Está fora de dúvida que a participação do Bolsonaro em atividades conspirativas feitas às claras e transmitidas em tempo real pelas mídias oficiais do governo seria mais uma causa suficiente para seu afastamento imediato da Presidência da República.
Mas isso, entretanto, não deverá acontecer. Em primeiro lugar, porque o Congresso e o STF, mesmo se provocados a agir, provavelmente não farão mais que discursos grandiloquentes, laudatórios e estéreis em defesa da democracia, da harmonia entre os poderes e blá, blá, blá.
E, mesmo se congressistas e ministros da Suprema Corte decidissem agir, a estas alturas seriam amedrontados e veriam suas capacidades de decisões restringidas pela tutela dos militares.
É conveniente lembrar que o presidente do STF Dias Toffoli tem um general interventor/tutor designado no seu gabinete pelo general Villas Bôas desde setembro de 2018.
Este novo ataque de Bolsonaro às instituições – ainda mais afrontoso, mais grave e mais acintoso que todos os ataques perpetrados anteriormente ao Estado de Direito – pode ser interpretado ou [i] como mostra de fraqueza de um governante que busca novas fontes de poder, ou [ii] como exibição de força, simpatia e apoio dos militares para a escalada militarista, sob a liderança do Exército, rumo à implantação de um regime dos quartéis.
A data escolhida para este atentado que defende o fechamento do Congresso e do STF e a instauração de uma ditadura militar não poderia ser mais simbólica: 19 de abril, dia do Exército brasileiro.
Muito se especula sobre o poder e a força política e institucional de Bolsonaro, assim como acerca de eventuais contradições entre ele, os comandantes militares e os generais do governo. O que se pode observar, contudo, é que Bolsonaro e os militares divergem apenas quanto à forma do “cavalão” [apelido do Bolsonaro dos tempos de caserna] fazer as coisas.
Mas os militares [assim como a maioria parlamentar] têm concordância absoluta com a essência da política em curso: entreguista, de submissão aos EUA, de esmagamento do mundo do trabalho, rapinagem e saqueio das riquezas do país, privatização e financeirização da economia e abandono da soberania nacional e de um projeto estratégico de nação.
Os militares, além disso, e por razões que não vem ao caso desenvolver nesta rápida análise, respeitam Bolsonaro como legítimo comandante supremo das Forças Armadas.
Aliás, se tivessem contradições e impasses que inviabilizassem a continuidade do Bolsonaro, os militares afiançariam seu impeachment e fariam o general Mourão assumir formalmente o cargo – salvo, claro, na eventualidade de restrições deles ao vice.
O atentado do Bolsonaro e da matilha bolsonarista não recebeu nenhuma repreensão dos militares.

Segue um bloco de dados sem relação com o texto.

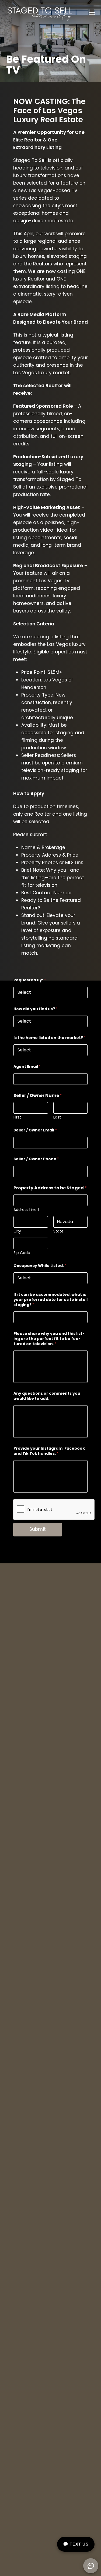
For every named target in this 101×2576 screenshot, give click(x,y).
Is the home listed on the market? (49, 1037)
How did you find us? (35, 1009)
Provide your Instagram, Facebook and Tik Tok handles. (49, 1451)
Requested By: (29, 980)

Até este momento, não se manifestaram oficialmente; no máximo, declararam em off “constrangimento” e “incômodo” [sic] para um jornalista da Globo.
A roda girou, sem que conseguíssemos perceber e captar a tempo o sentido e a direção dos acontecimentos. Diferente do golpe de 1964, em que a ditadura que tomou o poder instalou um Estado de Exceção, desta vez a evolução autoritária e ditatorial segue trajetória inversa.
A corrupção do sistema judicial e político pela organização criminosa de Curitiba [como Gilmar Mendes nomina a Lava Jato] instaurou o Estado de Exceção que garantiu a eleição ilegítima de um governo militar que pode evoluir para uma ditadura militar.
O caos metódico e deliberado produzido pelo bolsonarismo no enfrentamento à pandemia do COVID-19 pode fornecer o substrato ideal para a evolução ditatorial do regime.